Bert Blyleven, Dutch-American baseball player and sportscaster
Bert Blyleven (born Rik Aalbert Blijleven, April 6, 1951) is a Dutch-American former professional baseball pitcher who played 22 seasons in Major League Baseball (MLB) from 1970 to 1992, primarily with the Minnesota Twins. Blyleven recorded 3,701 career strikeouts, the fifth-most in MLB history. He won 287 games, 27th-most all-time and pitched 4,970 innings, 14th-most all-time. A renowned curveball pitcher, Blyleven was also a two-time All-Star and World Series champion. He was inducted into the Baseball Hall of Fame in 2011 in his second-to-last year of eligibility after struggling in the early years of his campaign.
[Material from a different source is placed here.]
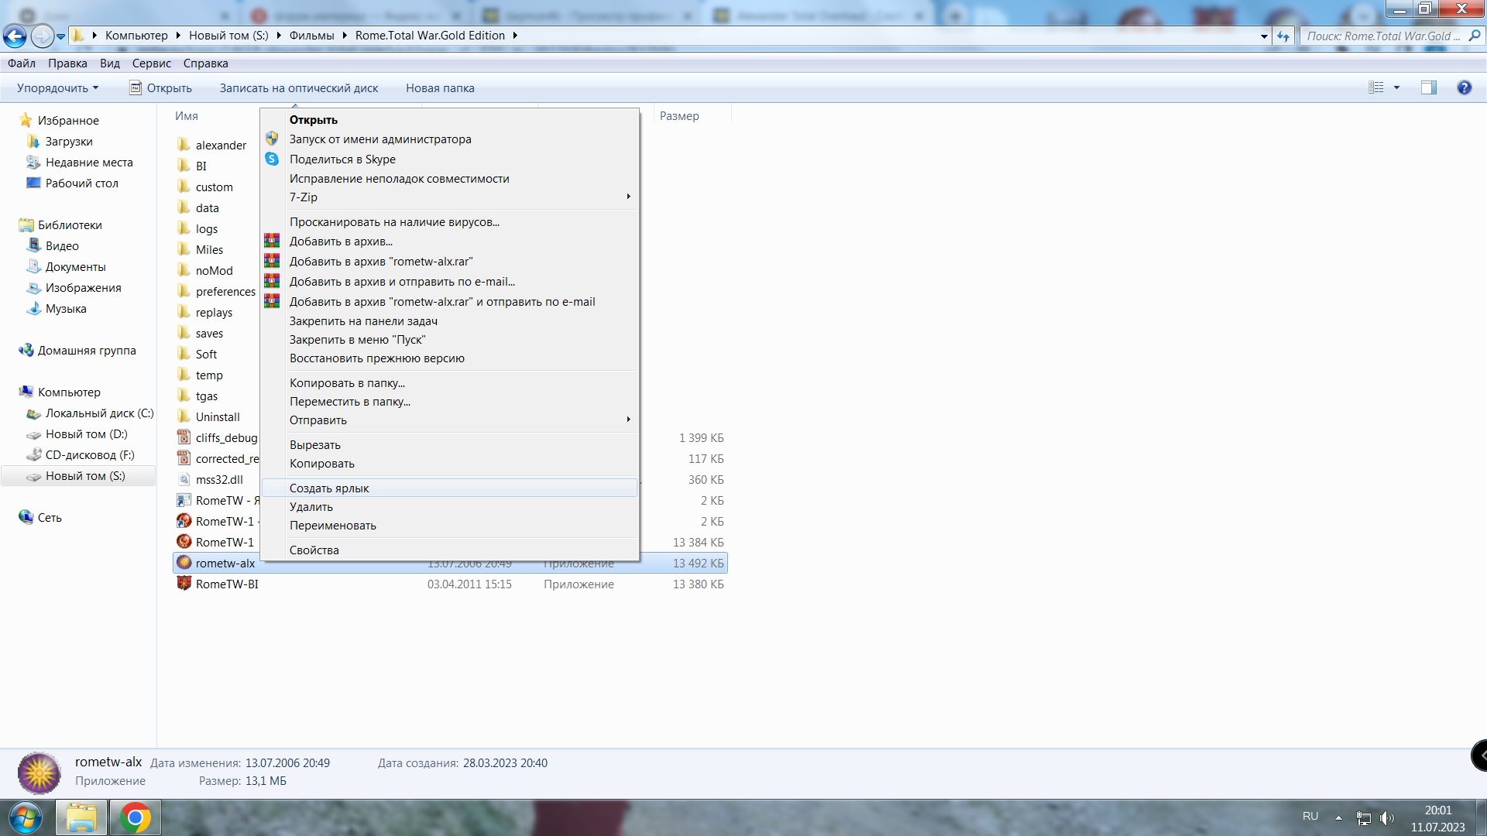Image resolution: width=1487 pixels, height=836 pixels.
Task: Click the Back navigation arrow
Action: coord(15,36)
Blyleven made his major league debut at age 19 for the Twins. In the middle of the 1976 season, he was traded to the Texas Rangers, where he threw a no-hitter in his final start for the team. He won his first World Series with the Pittsburgh Pirates in 1979. Upon being traded to the Cleveland Indians, he struggled with injuries but had a late-career resurgence in his second stint with the Twins, becoming the tenth member of the 3,000-strikeout club in 1986 and carrying Minnesota to a World Series title in 1987. He played three seasons for the California Angels before retiring.
Blyleven became the first Dutch-born player to earn induction into the Baseball Hall of Fame. He served as the pitching coach for the Netherlands national baseball team in the 2009, 2013 and 2017 World Baseball Classic. From 1996 to 2020, he was a color analyst for Minnesota Twins television broadcasts.